> _DETTAGLI ESERCIZIO_:
Riscrivi per favore le righe delle voci qui sotto rinominando "Image resolution" in "Image size" ovunque compaia. Lascia tutto il resto invariato.

> _Voci per individuare testo ed elementi_:
= = =

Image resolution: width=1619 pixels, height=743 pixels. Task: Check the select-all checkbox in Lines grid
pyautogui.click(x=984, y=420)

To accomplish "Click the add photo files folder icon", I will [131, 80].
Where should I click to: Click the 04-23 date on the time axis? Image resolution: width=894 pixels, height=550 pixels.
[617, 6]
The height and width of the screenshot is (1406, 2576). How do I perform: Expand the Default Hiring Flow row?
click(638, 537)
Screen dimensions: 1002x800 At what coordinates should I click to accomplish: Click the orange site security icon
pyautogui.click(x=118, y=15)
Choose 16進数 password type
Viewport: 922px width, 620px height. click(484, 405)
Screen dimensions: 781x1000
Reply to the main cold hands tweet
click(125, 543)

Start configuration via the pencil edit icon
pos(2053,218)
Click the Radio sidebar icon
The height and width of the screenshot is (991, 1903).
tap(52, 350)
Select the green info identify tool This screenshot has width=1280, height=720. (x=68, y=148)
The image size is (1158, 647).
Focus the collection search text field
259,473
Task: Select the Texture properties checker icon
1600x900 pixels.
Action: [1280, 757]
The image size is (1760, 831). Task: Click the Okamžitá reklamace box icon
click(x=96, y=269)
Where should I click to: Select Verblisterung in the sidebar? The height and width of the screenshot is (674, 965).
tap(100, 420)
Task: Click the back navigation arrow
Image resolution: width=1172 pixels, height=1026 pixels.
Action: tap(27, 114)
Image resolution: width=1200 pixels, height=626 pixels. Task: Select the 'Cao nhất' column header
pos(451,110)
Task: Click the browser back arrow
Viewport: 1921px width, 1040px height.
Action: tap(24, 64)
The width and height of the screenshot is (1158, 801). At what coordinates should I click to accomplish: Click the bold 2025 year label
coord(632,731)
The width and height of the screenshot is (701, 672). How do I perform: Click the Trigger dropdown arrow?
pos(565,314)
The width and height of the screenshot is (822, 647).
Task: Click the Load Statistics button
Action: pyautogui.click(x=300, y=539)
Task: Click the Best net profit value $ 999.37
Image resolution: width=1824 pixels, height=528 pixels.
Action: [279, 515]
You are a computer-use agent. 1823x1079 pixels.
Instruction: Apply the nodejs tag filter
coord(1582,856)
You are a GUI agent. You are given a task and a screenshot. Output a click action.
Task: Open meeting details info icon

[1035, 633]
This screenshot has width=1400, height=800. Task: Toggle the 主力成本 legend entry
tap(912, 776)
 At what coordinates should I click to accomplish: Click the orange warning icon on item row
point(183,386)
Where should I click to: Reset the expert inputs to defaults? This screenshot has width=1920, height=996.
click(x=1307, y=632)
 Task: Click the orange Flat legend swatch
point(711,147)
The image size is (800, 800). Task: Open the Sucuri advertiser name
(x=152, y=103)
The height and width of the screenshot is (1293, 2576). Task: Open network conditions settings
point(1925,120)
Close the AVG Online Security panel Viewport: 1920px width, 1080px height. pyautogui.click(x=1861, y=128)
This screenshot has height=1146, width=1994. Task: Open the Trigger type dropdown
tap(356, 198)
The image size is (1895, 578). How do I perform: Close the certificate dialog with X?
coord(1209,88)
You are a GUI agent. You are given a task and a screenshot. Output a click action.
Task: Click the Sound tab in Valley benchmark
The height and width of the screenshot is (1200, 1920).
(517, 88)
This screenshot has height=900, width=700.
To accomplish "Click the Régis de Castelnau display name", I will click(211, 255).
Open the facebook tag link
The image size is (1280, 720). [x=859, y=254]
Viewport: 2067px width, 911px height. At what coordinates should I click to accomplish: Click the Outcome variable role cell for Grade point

= = =

> _RISULTATO FINALE_:
Image size: width=1619 pixels, height=743 pixels. Task: Check the select-all checkbox in Lines grid
pyautogui.click(x=984, y=420)

To accomplish "Click the add photo files folder icon", I will [131, 80].
Where should I click to: Click the 04-23 date on the time axis? Image size: width=894 pixels, height=550 pixels.
[617, 6]
The height and width of the screenshot is (1406, 2576). How do I perform: Expand the Default Hiring Flow row?
click(638, 537)
Screen dimensions: 1002x800 At what coordinates should I click to accomplish: Click the orange site security icon
pyautogui.click(x=118, y=15)
Choose 16進数 password type
Viewport: 922px width, 620px height. click(484, 405)
Screen dimensions: 781x1000
Reply to the main cold hands tweet
click(125, 543)

Start configuration via the pencil edit icon
pos(2053,218)
Click the Radio sidebar icon
The height and width of the screenshot is (991, 1903).
tap(52, 350)
Select the green info identify tool This screenshot has width=1280, height=720. (x=68, y=148)
The image size is (1158, 647).
Focus the collection search text field
259,473
Task: Select the Texture properties checker icon
1600x900 pixels.
Action: [1280, 757]
The image size is (1760, 831). Task: Click the Okamžitá reklamace box icon
click(x=96, y=269)
Where should I click to: Select Verblisterung in the sidebar? The height and width of the screenshot is (674, 965).
tap(100, 420)
Task: Click the back navigation arrow
Image size: width=1172 pixels, height=1026 pixels.
Action: tap(27, 114)
Image size: width=1200 pixels, height=626 pixels. Task: Select the 'Cao nhất' column header
pos(451,110)
Task: Click the browser back arrow
Viewport: 1921px width, 1040px height.
Action: tap(24, 64)
The width and height of the screenshot is (1158, 801). At what coordinates should I click to accomplish: Click the bold 2025 year label
coord(632,731)
The width and height of the screenshot is (701, 672). How do I perform: Click the Trigger dropdown arrow?
pos(565,314)
The width and height of the screenshot is (822, 647).
Task: Click the Load Statistics button
Action: pyautogui.click(x=300, y=539)
Task: Click the Best net profit value $ 999.37
Image size: width=1824 pixels, height=528 pixels.
Action: [279, 515]
You are a computer-use agent. 1823x1079 pixels.
Instruction: Apply the nodejs tag filter
coord(1582,856)
You are a GUI agent. You are given a task and a screenshot. Output a click action.
Task: Open meeting details info icon

[1035, 633]
This screenshot has width=1400, height=800. Task: Toggle the 主力成本 legend entry
tap(912, 776)
 At what coordinates should I click to accomplish: Click the orange warning icon on item row
point(183,386)
Where should I click to: Reset the expert inputs to defaults? This screenshot has width=1920, height=996.
click(x=1307, y=632)
 Task: Click the orange Flat legend swatch
point(711,147)
The image size is (800, 800). Task: Open the Sucuri advertiser name
(x=152, y=103)
The height and width of the screenshot is (1293, 2576). Task: Open network conditions settings
point(1925,120)
Close the AVG Online Security panel Viewport: 1920px width, 1080px height. pyautogui.click(x=1861, y=128)
This screenshot has height=1146, width=1994. Task: Open the Trigger type dropdown
tap(356, 198)
The image size is (1895, 578). How do I perform: Close the certificate dialog with X?
coord(1209,88)
You are a GUI agent. You are given a task and a screenshot. Output a click action.
Task: Click the Sound tab in Valley benchmark
The height and width of the screenshot is (1200, 1920).
(517, 88)
This screenshot has height=900, width=700.
To accomplish "Click the Régis de Castelnau display name", I will click(211, 255).
Open the facebook tag link
The image size is (1280, 720). [x=859, y=254]
Viewport: 2067px width, 911px height. At what coordinates should I click to accomplish: Click the Outcome variable role cell for Grade point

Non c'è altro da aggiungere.